4. Ask if there is a way to calculate the probability of tossing three heads in a row without setting up the tree diagram. If necessary, point out that the probability of one heads flip is 1/2 or 50% or .5 and, for three heads in a row:

1/2 x 1/2 x 1/2 = 1/8 *or*

.5 x .5 x .5 = .125 *or*

50% (.5) x 50% (.5) x 50% (.5) = 12.5% or .125

If the class is familiar with exponents, demonstrate that the probability of any number of heads in a row equals 1/2 ^{(number of flips)}.

5. On the board, write the formula for compound probability, i.e., the probability of two independent events: P(AB) = P(A)•P(B). Explain the formula and that A and B are *independent events*: the probability of A occurring does not affect the probability of B occurring, and vice versa.

6. Provide an example or two to show how the formula works. For example, if the probability of rain is 20% on Saturday and 50% on Sunday, what is the probability of rain on both days? (20% times 50% = 10%). Demonstrate how this could be done with fractions (2/10 times 1/2 = 2/20 which reduces to 1/10) or decimals (.2 times .5 = .10). To reinforce the abstract concept of compound probability, use a tree diagram to demonstrate how rain on both days represents one out of 10 possible outcomes.

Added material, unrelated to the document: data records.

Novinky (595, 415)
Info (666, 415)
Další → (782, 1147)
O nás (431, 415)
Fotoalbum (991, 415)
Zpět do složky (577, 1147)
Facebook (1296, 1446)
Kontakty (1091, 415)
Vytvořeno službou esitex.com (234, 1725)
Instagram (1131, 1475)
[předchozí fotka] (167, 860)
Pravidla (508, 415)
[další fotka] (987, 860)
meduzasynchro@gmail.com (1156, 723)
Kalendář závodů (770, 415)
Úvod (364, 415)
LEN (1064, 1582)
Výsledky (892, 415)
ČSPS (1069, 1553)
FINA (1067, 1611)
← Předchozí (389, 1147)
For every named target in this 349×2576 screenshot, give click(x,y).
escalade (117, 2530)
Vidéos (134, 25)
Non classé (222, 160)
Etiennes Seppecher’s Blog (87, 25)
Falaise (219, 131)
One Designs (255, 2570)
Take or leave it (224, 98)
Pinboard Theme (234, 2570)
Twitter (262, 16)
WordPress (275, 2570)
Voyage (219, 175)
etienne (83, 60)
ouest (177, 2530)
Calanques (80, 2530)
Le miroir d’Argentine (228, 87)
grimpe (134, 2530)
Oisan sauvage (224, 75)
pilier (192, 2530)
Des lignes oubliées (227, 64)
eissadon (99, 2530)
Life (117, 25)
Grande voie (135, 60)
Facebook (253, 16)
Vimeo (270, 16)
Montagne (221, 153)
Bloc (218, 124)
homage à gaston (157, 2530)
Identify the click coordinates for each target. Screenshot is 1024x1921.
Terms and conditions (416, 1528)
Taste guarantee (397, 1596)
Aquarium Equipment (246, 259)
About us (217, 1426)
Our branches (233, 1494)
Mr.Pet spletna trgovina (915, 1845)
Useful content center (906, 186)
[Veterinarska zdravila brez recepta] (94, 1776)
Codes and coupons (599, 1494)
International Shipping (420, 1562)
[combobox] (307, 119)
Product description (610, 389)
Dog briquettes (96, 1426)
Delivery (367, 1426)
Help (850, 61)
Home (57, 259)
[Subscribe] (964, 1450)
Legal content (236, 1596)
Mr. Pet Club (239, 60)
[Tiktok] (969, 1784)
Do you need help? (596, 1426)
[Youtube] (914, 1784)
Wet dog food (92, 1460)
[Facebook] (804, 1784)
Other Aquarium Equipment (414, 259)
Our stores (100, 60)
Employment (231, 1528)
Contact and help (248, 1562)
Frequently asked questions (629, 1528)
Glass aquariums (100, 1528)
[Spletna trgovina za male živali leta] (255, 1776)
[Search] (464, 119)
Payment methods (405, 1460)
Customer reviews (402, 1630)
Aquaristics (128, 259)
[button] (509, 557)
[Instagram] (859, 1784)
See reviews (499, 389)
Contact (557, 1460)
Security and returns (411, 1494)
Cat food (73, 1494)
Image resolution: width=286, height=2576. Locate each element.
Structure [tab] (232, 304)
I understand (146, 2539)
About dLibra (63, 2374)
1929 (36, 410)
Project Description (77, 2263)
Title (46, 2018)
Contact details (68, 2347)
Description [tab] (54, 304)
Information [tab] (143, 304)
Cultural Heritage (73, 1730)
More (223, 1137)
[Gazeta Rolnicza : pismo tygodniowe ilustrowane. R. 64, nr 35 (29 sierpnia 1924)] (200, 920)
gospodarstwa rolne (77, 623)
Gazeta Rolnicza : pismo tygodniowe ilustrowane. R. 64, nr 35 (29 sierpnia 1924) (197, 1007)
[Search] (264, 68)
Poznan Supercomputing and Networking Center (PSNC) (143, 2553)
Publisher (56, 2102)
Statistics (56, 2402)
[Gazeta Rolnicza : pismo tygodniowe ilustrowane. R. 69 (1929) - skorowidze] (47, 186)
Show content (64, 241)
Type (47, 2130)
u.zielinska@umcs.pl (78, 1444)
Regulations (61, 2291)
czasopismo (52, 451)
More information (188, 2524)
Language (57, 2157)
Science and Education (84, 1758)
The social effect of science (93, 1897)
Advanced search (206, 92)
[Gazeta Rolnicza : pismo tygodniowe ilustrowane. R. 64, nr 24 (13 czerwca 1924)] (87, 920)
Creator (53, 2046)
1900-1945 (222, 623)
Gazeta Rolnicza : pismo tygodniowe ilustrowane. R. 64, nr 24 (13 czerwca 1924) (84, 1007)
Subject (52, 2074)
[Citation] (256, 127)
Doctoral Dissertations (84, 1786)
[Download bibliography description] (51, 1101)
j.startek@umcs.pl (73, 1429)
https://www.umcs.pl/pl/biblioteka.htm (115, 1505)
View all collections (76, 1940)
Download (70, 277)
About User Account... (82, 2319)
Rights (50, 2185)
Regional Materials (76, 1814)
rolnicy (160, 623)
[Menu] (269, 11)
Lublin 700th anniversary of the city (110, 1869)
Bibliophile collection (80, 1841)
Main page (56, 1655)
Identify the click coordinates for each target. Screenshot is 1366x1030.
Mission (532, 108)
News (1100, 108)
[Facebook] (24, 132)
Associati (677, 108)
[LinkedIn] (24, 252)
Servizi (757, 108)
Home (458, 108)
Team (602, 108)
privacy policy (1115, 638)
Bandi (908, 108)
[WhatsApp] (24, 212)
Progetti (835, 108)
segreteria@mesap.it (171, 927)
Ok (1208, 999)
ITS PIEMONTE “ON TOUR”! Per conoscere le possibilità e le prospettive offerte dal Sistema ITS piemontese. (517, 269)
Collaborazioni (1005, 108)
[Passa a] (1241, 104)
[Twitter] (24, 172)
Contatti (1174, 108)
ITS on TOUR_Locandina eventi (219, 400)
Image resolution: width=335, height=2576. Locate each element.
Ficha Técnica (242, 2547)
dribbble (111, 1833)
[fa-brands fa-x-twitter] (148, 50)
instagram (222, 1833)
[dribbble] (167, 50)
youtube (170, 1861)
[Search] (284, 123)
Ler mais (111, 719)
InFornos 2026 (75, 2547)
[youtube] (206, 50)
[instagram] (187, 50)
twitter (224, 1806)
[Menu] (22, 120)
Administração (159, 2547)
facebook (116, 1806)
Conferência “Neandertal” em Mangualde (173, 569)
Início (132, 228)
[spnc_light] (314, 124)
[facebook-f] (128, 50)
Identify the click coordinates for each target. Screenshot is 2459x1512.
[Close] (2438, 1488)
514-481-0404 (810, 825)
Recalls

7. Distribute Worksheet 3. Read the introduction and review the facts with the class. Ask students to complete the worksheet. Review answers as a class. Worksheet Answer Key (PDF). As a bonus activity, have students complete the Bonus Worksheet.**LESSON EXTENSION**

Have students use the Online Probability Challenge to practice using probability skills for real-life purposes. This interactive online activity challenges students to use probability to help Rick and Athena plan a summer concert tour. This activity can be used as an in-class lesson activity or an out-of-the classroom extension.